It’s a tale as old as time: corporate greed — and unchecked power — drives corrupt behavior, resulting in public outrage and expensive lawsuits. As that old song goes, “When will they ever learn? When will they e-e-e-ver learn?”
Apparently never, because last week brought the news that German automaker, Volkswagen, used sophisticated software to cheat U.S. EPA emissions tests on an estimated 11 million of its diesel cars. This is a scandal of epic proportions that has rocked the U.S. and Europe and has threatened to destabilize the German economy. Even the company’s CEO has stepped down, though he claims no knowledge of any misdeeds (of course not). Could this possibly be true? Only time will tell. The fact remains that Volkswagen has done irreparable harm to its brand – one that, until now, has enjoyed a sterling reputation as both economical and trustworthy.
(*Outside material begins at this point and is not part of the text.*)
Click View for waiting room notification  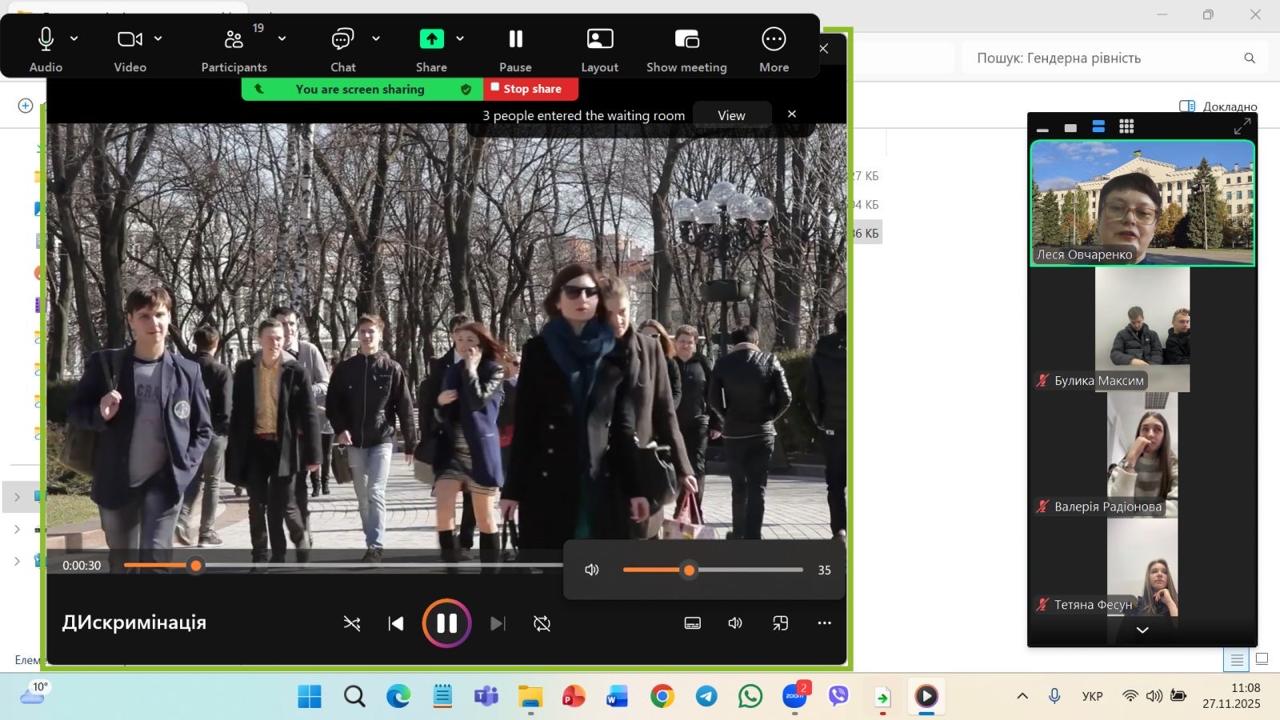(731, 115)
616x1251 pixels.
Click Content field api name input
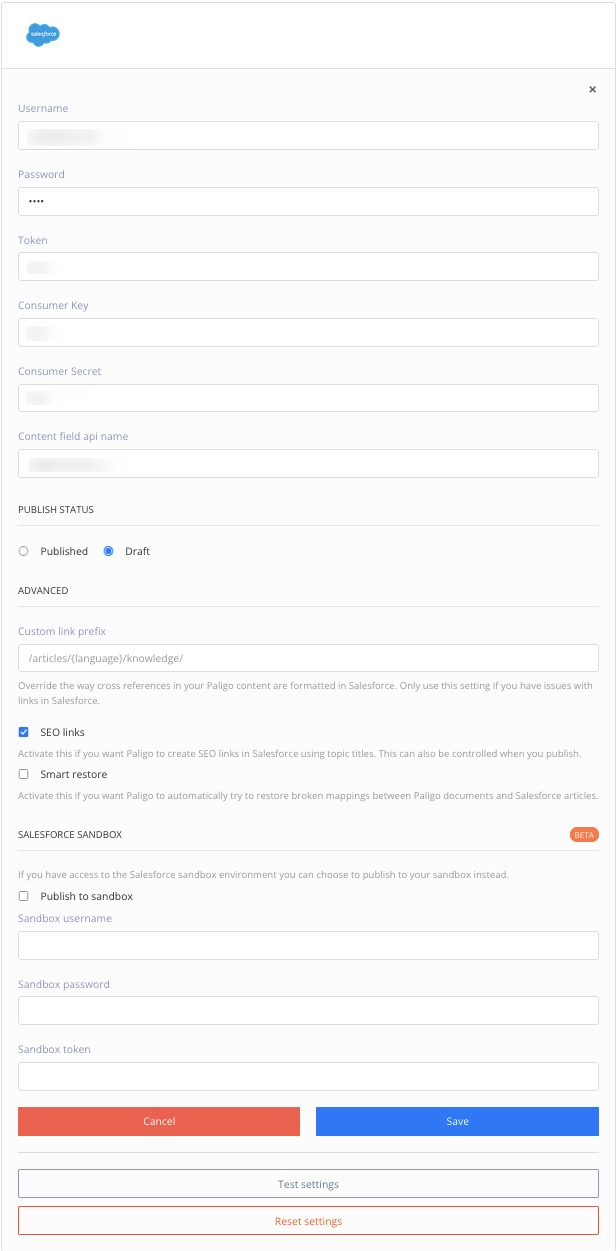(308, 463)
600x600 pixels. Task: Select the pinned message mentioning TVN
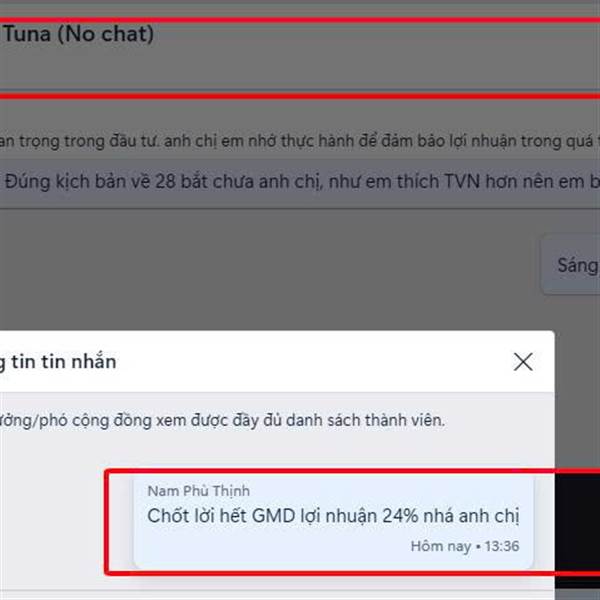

Forgive yourself for rubbernecking, for it’s altogether warranted. In terms of reputation, this is a four-car pile up – carnage everywhere, with the Volkswagen image splattered in little, tiny pieces. Decades of hard work—and advertising dollars— have gone into building the brand, transforming it into the economic stalwart that it has become. Famous for some of advertising’s most memorable campaigns featuring clean, hip, and quirky creative that touts an economical and efficient product, all of that has come crashing down. Consumer trust has plummeted overnight, and it’s now up to a new CEO and crisis management team to do what they can to pick up the pieces of a broken brand. Will they succeed? We think so, but it will be a long, uphill battle, and Volkswagen may never again achieve the type of success that once made it a brand worth following.